Re: [PATCH] PCI/sysfs: Protect driver's D3cold preference from user space

[Bjorn Helgaas <helgaas@kernel.org>]

On Mon, Sep 18, 2023 at 02:48:01PM +0200, Lukas Wunner wrote:
> struct pci_dev contains two flags which govern whether the device may
> suspend to D3cold:
> 
> * no_d3cold provides an opt-out for drivers (e.g. if a device is known
>   to not wake from D3cold)
> 
> * d3cold_allowed provides an opt-out for user space (default is true,
>   user space may set to false)
> 
> Since commit 9d26d3a8f1b0 ("PCI: Put PCIe ports into D3 during suspend"),
> the user space setting overwrites the driver setting.  Essentially user
> space is trusted to know better than the driver whether D3cold is
> working.
> 
> That feels unsafe and wrong.  Assume that the change was introduced
> inadvertently and do not overwrite no_d3cold when d3cold_allowed is
> modified.  Instead, consider d3cold_allowed in addition to no_d3cold
> when choosing a suspend state for the device.
> 
> That way, user space may opt out of D3cold if the driver hasn't, but it
> may no longer force an opt in if the driver has opted out.
> 
> Fixes: 9d26d3a8f1b0 ("PCI: Put PCIe ports into D3 during suspend")
> Signed-off-by: Lukas Wunner <lukas@wunner.de>
> Cc: stable@vger.kernel.org # v4.8+
> Cc: Mika Westerberg <mika.westerberg@linux.intel.com>

Mika and Mario, you both commented on this, but I *think* you were
both OK with it as-is for now?  If so, can you give a Reviewed-by?
I don't want to go ahead if you have any concerns.

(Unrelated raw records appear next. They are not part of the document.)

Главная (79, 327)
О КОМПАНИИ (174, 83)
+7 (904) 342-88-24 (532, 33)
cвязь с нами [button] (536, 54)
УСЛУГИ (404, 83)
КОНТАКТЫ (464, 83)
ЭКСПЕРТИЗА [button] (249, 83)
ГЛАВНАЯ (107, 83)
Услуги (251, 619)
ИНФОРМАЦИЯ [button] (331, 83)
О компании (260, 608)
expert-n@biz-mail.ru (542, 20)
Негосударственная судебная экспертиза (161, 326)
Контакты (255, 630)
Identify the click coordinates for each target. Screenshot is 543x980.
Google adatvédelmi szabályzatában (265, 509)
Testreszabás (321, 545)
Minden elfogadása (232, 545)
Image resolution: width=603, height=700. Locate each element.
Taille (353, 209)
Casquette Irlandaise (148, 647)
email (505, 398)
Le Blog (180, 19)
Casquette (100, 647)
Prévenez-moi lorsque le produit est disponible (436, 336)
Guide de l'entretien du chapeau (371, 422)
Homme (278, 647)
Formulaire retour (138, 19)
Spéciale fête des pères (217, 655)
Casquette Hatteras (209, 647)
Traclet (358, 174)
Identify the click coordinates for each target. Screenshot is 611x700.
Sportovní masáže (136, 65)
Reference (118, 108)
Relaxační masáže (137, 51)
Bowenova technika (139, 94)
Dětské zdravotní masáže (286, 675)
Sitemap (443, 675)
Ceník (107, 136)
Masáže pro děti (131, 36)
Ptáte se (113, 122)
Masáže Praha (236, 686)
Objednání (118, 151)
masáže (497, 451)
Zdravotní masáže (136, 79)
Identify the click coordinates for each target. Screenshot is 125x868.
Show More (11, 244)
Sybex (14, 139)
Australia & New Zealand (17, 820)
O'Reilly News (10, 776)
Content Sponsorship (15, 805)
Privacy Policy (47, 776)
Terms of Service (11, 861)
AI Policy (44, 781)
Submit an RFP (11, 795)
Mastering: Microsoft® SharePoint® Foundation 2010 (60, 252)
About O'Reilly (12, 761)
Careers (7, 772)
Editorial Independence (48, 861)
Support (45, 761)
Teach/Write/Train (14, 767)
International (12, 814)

Since we're touching this area, is there anything we can do to clarify
the comments?

        unsigned int    no_d3cold:1;    /* D3cold is forbidden */
        unsigned int    bridge_d3:1;    /* Allow D3 for bridge */
        unsigned int    d3cold_allowed:1;       /* D3cold is allowed by user */

These all have to do with D3, but:

  - For no_d3cold, "D3cold is forbidden" doesn't capture the notion
    that "driver knows the device doesn't wake from D3cold"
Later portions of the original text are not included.